Apollo 11 hoax: one in four people do not believe in moon landing
20 July, 1969: Apollo 11 astronauts Neil Armstrong and Edwin E."Buzz" Aldrin, Jr erecting the US flag at Tranquility Base during the First Lunar walk Photo: NASA

Eleven of the 1009 people surveyed thought Buzz Lightyear was the first person on the Moon.

The Toy Story film character was named alongside Louis Armstrong. Eight of those taking part thought the late jazz musician made the first moon walk.

Eleven per cent of people polled thought the Apollo programme was a recent as the 1980s, with just 68 per cent knowing that the first moon landing took place in 1969.

A total of 44 per cent considered the missions to be a waste of money.

The survey was conducted for E&T magazine, published by the Institution of Engineering and Technology.

Editor in chief Dickon Ross said: "The Apollo moon landing is mankind's most outstanding engineering event so it's deeply worrying that such a large number of people should think the first moon walk never happened and that the public's belief in the legitimacy of science and technology seems to be declining over time."

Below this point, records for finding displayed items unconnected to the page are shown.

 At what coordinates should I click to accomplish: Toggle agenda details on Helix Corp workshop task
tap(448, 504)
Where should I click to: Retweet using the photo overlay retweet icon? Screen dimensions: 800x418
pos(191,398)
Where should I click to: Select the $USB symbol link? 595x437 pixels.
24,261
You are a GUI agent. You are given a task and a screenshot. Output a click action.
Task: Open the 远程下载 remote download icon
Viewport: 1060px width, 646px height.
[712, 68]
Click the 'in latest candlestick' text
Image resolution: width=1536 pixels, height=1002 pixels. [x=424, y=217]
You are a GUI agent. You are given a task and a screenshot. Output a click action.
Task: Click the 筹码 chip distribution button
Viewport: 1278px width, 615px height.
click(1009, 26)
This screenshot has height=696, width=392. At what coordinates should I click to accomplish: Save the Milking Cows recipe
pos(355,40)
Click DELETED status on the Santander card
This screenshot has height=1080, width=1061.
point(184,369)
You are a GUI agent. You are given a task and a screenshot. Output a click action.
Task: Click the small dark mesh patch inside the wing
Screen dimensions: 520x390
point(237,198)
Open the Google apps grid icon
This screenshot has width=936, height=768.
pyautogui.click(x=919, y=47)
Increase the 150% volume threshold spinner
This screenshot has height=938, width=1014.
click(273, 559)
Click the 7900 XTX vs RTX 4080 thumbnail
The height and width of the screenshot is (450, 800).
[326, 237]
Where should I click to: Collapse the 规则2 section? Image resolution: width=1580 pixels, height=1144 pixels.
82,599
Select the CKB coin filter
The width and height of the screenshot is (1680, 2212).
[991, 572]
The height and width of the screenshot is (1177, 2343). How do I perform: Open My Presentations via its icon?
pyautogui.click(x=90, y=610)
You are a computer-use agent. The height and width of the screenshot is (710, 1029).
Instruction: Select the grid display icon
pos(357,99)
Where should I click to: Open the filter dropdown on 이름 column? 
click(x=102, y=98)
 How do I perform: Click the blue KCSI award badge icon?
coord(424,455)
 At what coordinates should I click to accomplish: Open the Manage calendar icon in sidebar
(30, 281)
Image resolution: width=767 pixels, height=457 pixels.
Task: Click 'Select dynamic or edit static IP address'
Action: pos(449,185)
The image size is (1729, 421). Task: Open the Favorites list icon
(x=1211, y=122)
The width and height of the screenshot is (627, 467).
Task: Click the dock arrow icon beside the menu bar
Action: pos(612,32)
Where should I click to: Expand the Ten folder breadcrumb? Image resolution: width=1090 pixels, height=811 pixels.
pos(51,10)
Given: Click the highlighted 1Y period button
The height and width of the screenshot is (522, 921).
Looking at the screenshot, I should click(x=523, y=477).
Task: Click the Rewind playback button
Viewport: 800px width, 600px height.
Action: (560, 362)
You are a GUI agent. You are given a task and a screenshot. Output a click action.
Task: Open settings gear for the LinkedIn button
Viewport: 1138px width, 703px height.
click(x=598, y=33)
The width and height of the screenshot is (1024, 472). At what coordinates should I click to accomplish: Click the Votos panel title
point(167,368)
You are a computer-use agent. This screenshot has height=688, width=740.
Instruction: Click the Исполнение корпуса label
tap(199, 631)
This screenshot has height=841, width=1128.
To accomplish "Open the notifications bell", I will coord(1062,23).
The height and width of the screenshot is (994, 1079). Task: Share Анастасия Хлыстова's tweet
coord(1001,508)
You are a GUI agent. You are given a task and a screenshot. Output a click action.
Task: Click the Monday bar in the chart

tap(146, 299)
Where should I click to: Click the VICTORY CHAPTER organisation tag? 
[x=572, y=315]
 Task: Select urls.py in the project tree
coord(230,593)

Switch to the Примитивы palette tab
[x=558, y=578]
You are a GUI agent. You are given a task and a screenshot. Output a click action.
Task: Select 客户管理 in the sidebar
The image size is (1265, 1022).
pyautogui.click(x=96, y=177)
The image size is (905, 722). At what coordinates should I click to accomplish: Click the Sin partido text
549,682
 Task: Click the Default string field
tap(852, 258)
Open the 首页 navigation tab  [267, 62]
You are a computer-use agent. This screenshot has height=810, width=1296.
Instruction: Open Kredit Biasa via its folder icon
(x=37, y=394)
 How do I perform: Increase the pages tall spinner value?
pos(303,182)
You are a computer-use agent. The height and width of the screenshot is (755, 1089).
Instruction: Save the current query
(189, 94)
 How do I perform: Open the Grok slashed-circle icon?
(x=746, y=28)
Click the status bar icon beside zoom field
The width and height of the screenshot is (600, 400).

Conspiracy theorists have pointed to a number of flaws in the pictures and footage from the Apollo missions as proof that the moon landings were staged.

For instance, the US flag planted by Neil Armstrong and Buzz Aldrin was said to be waving in a breeze, which should not have been possible on the airless moon.

Nasa's response was that the flag waved a little when deployed due to residual momentum from contact with the astronauts, not because of windy weather.

Alleged light and shadow anomalies were the result of the highly reflective surface of the Moon and the wide-angle cameras used by the astronauts, said the space agency.

Another question mark over the lack of dust kicked up by the lunar module was explained by the fact that the craft's rocket exhaust fired out sideways rather than straight down.

Leading space scientist Professor John Zarnecki, from the Open University, said: "I think it would have been a far greater achievement to have mocked the whole thing up AND to have kept it quiet for four decades.

"If one in four Britons today don't believe the moon landings ever happened, then I'm afraid that says a lot about one in four Britons. And what it says isn't very complimentary."

He pointed out that moon rocks brought back to Earth by the Apollo astronauts were very similar to those returned by a series of unmanned Soviet probes.

Veteran astronomer Sir Patrick Moore said about those who believe the moon landings were a hoax: "If ignorance is bliss they must be very happy."